El catalanismo tiene una rara querencia por los ámbitos de la religiosidad más engagé, hasta el punto de que muchas de sus propuestas no alcanzan un verdadero sentido si no las conectamos con la quintaesencia del más allá. Recuerden a Jordi Pujol, que no perdía ocasión de trasladar a sus votantes la idea de que sus visitas y comunicaciones al Vaticano no eran otra cosa que una bendición papal al programa político de la Generalitat.

Y además estaba la abadía de Montserrat y la periódica visita a monseñor en épocas de tribulación electoral.

Hubo días en que el senyor Jordi bajaba de aquella áspera y rocosa montaña con el semblante de quien acaba de tocar el Santo Grial con las yemas de sus dedos. O sea, que aquello no tiene nada que ver con el laicismo histórico de los nacionalistas gallegos, más implicados en la memoria colectiva del Tercer Mundo que en los complejos caminos de la Europa profunda. A pesar de ello, veremos a Anxo Quintana acudiendo en apoyo de Artur Mas, el delfín de Pujol, durante la que promete ser -de aquí al día 1 de noviembre- una de las campañas electorales más agresivas de la década.

Lástima que el joven Quin no haya podido estar ayer allí, en la ciudad condal, para acompañar a Mas en la visita que el líder de los catalanistas realizó a la abadía de Montserrat: algo así como la imposición de la espada que, antes de partir hacia Jerusalén, Su Santidad dejaba caer suavemente sobre los hombros de los patricios cruzados. Sir Artur abrió la jornada político-religiosa con la audición de la Salve cantada por la Escolanía del monasterio. Posteriormente, almorzó "en silencio" -los redactores de su agenda son muy estrictos en este punto- con la comunidad de monjes y, finalmente, como colofón de la jornada, se ­reunió a puerta cerrada con monseñor Josep María Solé, abad de Montserrat. Una escena mitológica de la política catalana.

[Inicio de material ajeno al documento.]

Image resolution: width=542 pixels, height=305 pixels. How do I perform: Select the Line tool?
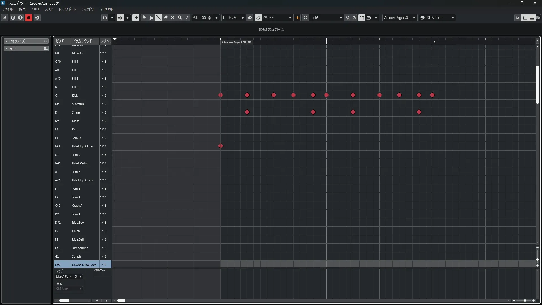tap(187, 18)
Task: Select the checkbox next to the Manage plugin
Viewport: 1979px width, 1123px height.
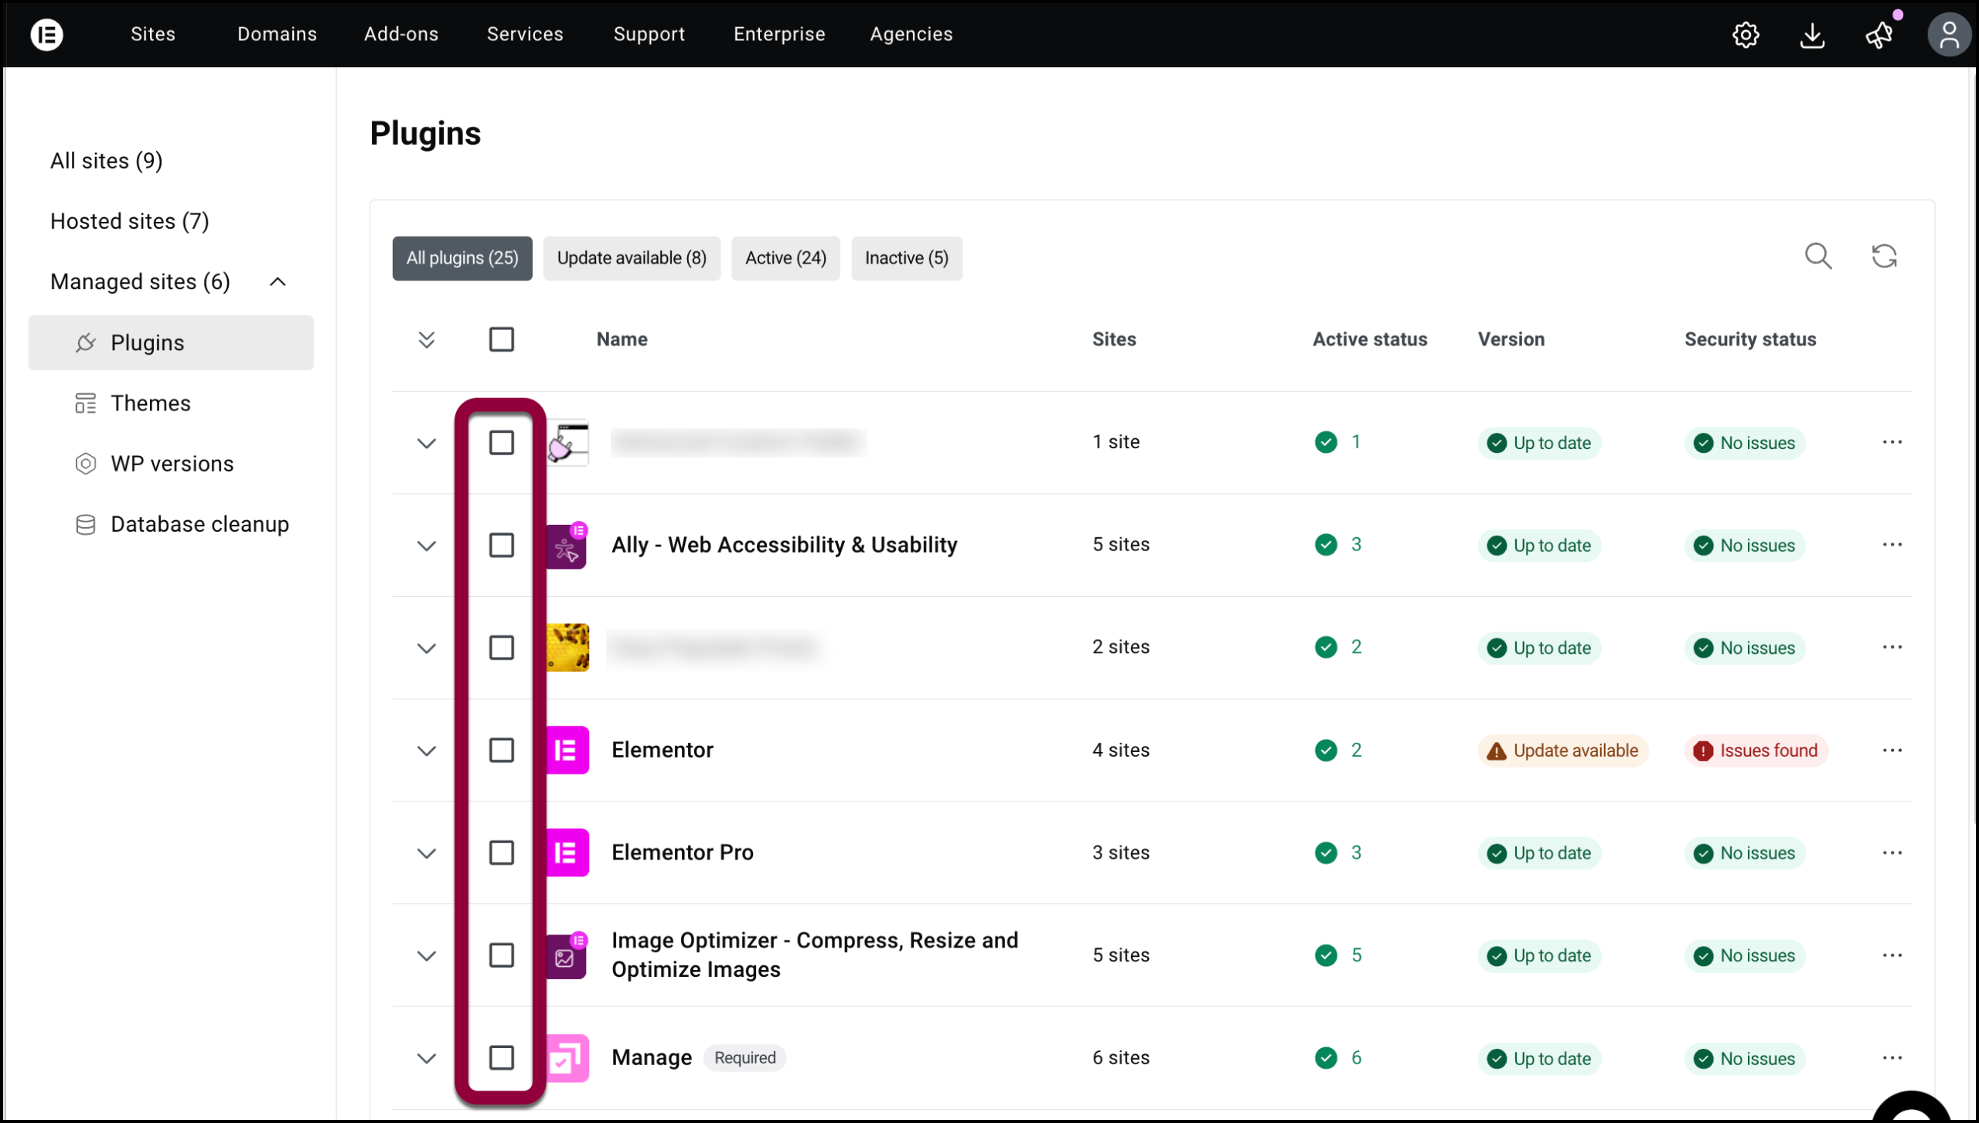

De estas cosas entendía mucho Manuel Fraga, ex presidente de la Xunta de Galicia y a quien su prodigioso olfato le avisó -cuando en España apenas se entreabrían las puertas de la transición hacia la democracia- que la cosa iba a caminar por los territorios autonómicos del laberinto. Y así fue que un día solicitó audiencia con monseñor Aureli Maria Escarré, posiblemente el abad de Montserrat más político e influyente de cuantos ha tenido en muchas décadas aquella atalaya política y espiritual del Principado.

Lo malo es que Fraga era como era. Y más entonces, porque la prensa de Madrid acababa de bautizarle como león de Vilalba y eso, irremediablemente, imprimía carácter. Así que acudió allí rodeado de una nube de fotógrafos que provocó el enfado del claustro y que a punto estuvo de costarle la entrevista con el abad: "¿Y esto, señor Fraga?". "Pues no sé, monseñor, estoy tan sorprendido como usted, no sé quién les habrá avisado". Pujol, por el contrario, siempre respetó los silenciosos protocolos de Montserrat, lo cual le daba un misterioso añadido a sus visitas: como si en medio de aquellas rocas milenarias se guardasen los arcanos de Catalunya.